Lunch at 12:30pm, talk at 1pm, in 148 Fitzpatrick
Abstract: Pre-training language models (PLMs) aim to learn universal language representation by conducting self-supervised training tasks on large-scale unlabeled corpora. In PLMs, the quality of word representations is highly depended on the word frequency in the corpus. It is well-known that in language data corpus, words follow a heavy-tail distribution. A large proportion of words appear only very few times and the embeddings of rare words are usually poorly optimized. Such embeddings usually carry inadequate semantic signals, which could complicate the understanding of the input text, and hurt the pre-training of the entire model. My current research is working on enhancing language model pre-training by leveraging rare word definitions in dictionary (e.g., Wiktionary). We have proposed two novel contrastive objectives during the pre-training stage for learning semantic meanings from dictionary and improving the language representation. In this talk, I will first present the literature review under this topic, demonstrate some preliminary results of our proposed methods, and discuss several promising directions by using dictionary to enhance NLP tasks.
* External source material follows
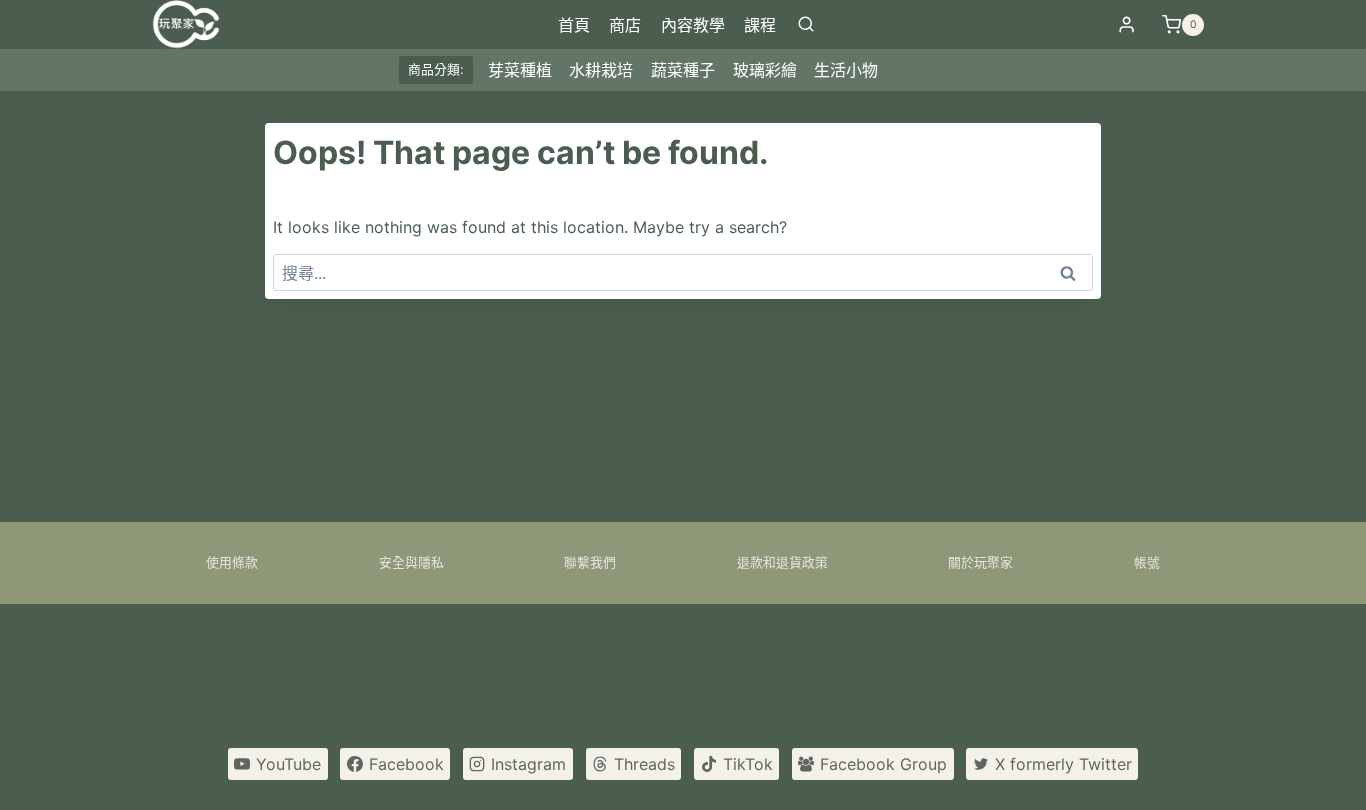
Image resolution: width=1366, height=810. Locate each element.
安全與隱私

Bio: Wenhao Yu is a third-year Ph.D. student in the Department of Computer Science and Engineering at the University of Notre Dame. His research lies in knowledge-driven natural language understanding and generation. He has published more than 10 papers in top-ranked NLP and data mining conferences such as ACL, EMNLP, NAACL, AAAI, KDD, and WWW. He has interned at Microsoft Research and IBM Research.